** Source text **
____

Back off, bouncers, you're a bunch of egotistical bastards

Whenever a patron dived off the stage or got too rowdy, a refrigerator-size bouncer would elbow his way through the crowd, place the culprit in a terrifying headlock and drag him outside.
A few days later I was in school assembly. The headmaster was lecturing us on bullying, warning that we could be charged with assault for as little as laying a finger on another student. I reflected on what I saw at the club and asked myself why the same laws didn’t apply there?
Fast-forward 20 years. I was outside a nightclub in Darling Harbour where a good friend of mine was DJing –- his first paid gig. He’d put my name on the door so my entry was guaranteed. Or so I thought.
“What you carrying?” snarled the bouncer from behind a pair of Terminator sunnies. He was half a foot shorter than me, but a foot wider. From the way he jittered, I could tell he was high as a kite.
“My wallet and my phone,” I told him. “And your mother’s underpants,” I added, in my thoughts.
“Let me see,” he replied.
I pulled my phone and wallet out, feeling ever so queasy. “Satisfied?” I asked him.
“What else you carrying?” he repeated, jamming his hand into one of my pockets.
I stepped back in shock, told him to keep his bloody hands off me and caught a cab home. When I raised the issue with my DJ friend few days later, he apologised but acknowledged that’s just the way it is.
The sad thing is, he’s right. Sit down with any group of young people in Sydney and you’ll invariably hear stories about how bouncers humiliate, extort, sexually harass and -- while things have improved since my early clubbing days -- assault patrons as a matter of course.

____

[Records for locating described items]
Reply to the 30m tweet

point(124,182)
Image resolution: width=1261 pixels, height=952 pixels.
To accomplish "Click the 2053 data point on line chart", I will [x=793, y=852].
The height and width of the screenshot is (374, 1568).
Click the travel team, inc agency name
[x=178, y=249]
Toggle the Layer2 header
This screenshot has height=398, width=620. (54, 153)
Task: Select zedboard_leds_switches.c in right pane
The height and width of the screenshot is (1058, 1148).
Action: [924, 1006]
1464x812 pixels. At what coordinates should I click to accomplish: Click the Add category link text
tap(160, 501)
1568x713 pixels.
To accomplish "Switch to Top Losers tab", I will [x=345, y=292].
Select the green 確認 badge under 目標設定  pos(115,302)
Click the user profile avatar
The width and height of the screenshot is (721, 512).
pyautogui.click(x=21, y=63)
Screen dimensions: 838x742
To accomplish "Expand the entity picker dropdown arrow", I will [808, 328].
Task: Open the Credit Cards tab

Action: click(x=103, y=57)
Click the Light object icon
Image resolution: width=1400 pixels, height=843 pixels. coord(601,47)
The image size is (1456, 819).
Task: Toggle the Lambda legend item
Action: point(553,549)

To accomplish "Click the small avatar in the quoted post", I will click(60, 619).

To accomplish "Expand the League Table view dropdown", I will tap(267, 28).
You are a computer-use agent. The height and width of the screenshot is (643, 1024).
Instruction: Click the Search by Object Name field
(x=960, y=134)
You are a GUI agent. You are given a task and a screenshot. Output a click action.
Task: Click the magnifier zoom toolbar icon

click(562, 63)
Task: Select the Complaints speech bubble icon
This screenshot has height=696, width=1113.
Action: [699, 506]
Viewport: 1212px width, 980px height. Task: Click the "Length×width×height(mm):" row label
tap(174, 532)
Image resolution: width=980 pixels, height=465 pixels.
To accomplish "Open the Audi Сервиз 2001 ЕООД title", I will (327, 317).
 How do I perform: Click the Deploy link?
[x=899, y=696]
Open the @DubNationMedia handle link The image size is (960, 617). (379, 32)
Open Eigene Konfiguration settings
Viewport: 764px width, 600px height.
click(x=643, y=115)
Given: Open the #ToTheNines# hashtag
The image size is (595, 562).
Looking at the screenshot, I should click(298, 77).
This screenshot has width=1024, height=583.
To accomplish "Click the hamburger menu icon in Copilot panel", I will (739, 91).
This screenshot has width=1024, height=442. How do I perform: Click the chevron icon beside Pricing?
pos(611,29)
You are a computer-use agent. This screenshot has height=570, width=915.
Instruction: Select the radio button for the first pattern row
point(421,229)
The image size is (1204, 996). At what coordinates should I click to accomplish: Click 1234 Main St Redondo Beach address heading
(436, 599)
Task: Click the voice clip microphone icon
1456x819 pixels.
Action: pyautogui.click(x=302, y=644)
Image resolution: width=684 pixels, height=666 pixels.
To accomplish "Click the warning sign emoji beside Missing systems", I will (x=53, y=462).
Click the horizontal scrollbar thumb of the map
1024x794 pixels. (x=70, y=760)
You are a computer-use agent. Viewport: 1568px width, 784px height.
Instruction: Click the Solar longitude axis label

____

Could you condense the paragraph that begins "Fast-forward 20 years" in the piece on bouncers into a brief bulleted list that keeps its main facts?

** Exercise solution **
- Twenty years later, the writer was outside a nightclub in Darling Harbour.
- A good friend was DJing there at his first paid gig.
- The friend had put the writer's name on the door, so entry seemed guaranteed.